Ein gigantischer Salat, gekrönt von einem Berg Käse und Zwiebelringen, ungefähr ein Glas Oliven obendrauf, stand vor der B.². Vor ihrem Begleiter aber stellte die Kellnerin eine riesige Haxe ab, ein unförmig und rotbraun gebratenes Stück Tier aus Knochen und Fleisch, groß wie ein Volleyball und umgeben von einer knusprigen, festen Schwarte aus reinem Schweinefett. „Hmmm..“, machte der Herr, ergriff die Haxe mit beiden Händen und führte sie zum Mund. Krachend schlugen seine Zähne durch die Schwarte und gruben sich tief in das weiße, glänzende Fett. Die B.² stocherte ein bißchen in ihrem Salat, der bis auf das Fertigdressing von Develey ganz in Ordnung war, die Zwiebelringe vielleicht etwas dick geschnitten, und sah ihrem Begleiter beim Essen zu. Die fettigen Rinnsaale, die über die Schwarte flossen. Das rote Fleisch und der weiße, an den freiliegenden Enden der Haxe braungebratene Knochen. Das Geräusch, mit dem die Kruste der Schwarte brach. - Es grauste die B.² ein wenig, die schon den Anblick eines Brathähnchen nicht gut verträgt und nur ungern Metzgereien besucht wegen des rohen Fleisches, das in diesen Geschäften in der Auslage liegt. Mit der Zunge fuhr ihr Gegenüber über seine fleischsafttropfenden Lippen, riss riesige Stücke Graubrot mit Kümmel und Salz auseinander, stopfte sie dem Fleisch hinterher und spülte all dies mit Unmengen Bier hinunter. Das Bier immerhin schmeckte auch der B.². "Noch zwei Maibock!", bestellte der Begleiter zwischen zwei Bissen, und Maibock ist ein ganz besonders starkes Bier.

„Magst du auch noch was trinken?“, fragte der Haxnfresser eins ums andere Mal, und die B.² nickte. Es war ihr schon ein bißchen anders, die Bäume ragten ein wenig schief in ihr Bewusstsein, der Boden war nicht ganz so fest, wie er es ansonsten zu sein pflegt, und am Salat war ihr der Appetit vergangen angesichts des unglaublichen Mahles ihres Begleiters. „Schmeckt’s dir nicht?“, erkundigte sich dieser, und deutete auf ihren Salat. Die B.² redete sich auf das Fertigdressing heraus und wartete auf das Ende der Mahlzeit ihres Gegenüber. Währenddessen trank sie weiter und stieß mit dem Haxnfresser an auf den Sommer, auf Berlin, auf den bierbrauenden Großvater und den Tegernsee und auf alles Mögliche, was die B.² bierbedingt sofort vergaß.

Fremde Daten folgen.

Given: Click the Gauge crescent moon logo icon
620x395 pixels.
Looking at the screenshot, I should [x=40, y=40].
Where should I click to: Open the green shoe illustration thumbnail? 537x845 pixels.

Schließlich wurde abgeräumt. Erleichtert sah die B.² den abgenagten Knochen verschwinden, der Haxnfresser aß noch ein bißchen Bauernbrot, und der ungegessene Salat wurde gleichfalls abgetragen. Der Begleiter, nun wieder mit leerem Mund, sprach über die Kunst, wie es sich gehört, wenn man Damen beeindrucken möchte, und das Gespräch glitt zunehmend ins Intime. Die Gesprächspausen wurden länger, und irgendwann strich der Haxnfresser der B.² übers Knie und näherte mit gespitzten Lippen sein Gesicht dem ihren.

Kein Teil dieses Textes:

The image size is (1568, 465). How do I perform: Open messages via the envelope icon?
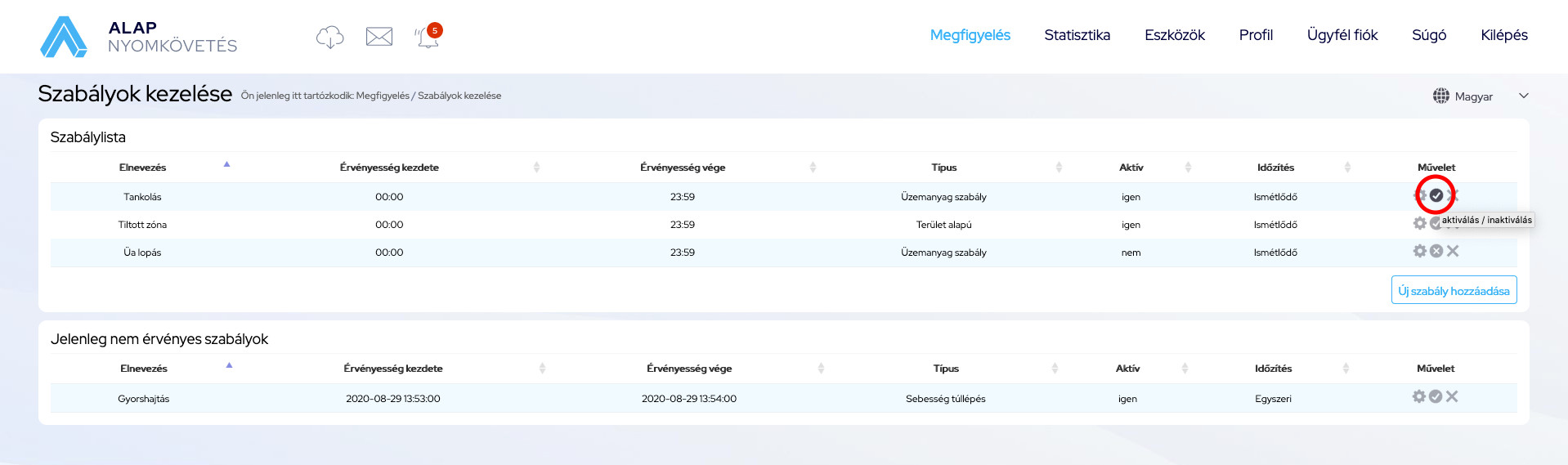tap(379, 37)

Die B.² sah ihn an. Fettig glänzte sein Mund, sein Atem roch nach gebratenem Schwein, und die B.² wollte auf einmal nur noch nach Hause. Der Begleiter atmete der B.² die Haxe entgegen, und die B.² drehte den Kopf weg. Ihr war übel. „Lass mich kurz...“, lief die B.² in die Gaststätte hinein und fragte hastig nach den Sanitäranlagen. Die Treppe abwärts und dann links, erklärte man ihr, und die B.² beeilte sich. Ihr war zum Sterben schlecht. Fast wäre sie die Treppe hinuntergefallen, denn das Geländer schwankte und bog sich unter der Macht des Alkohols.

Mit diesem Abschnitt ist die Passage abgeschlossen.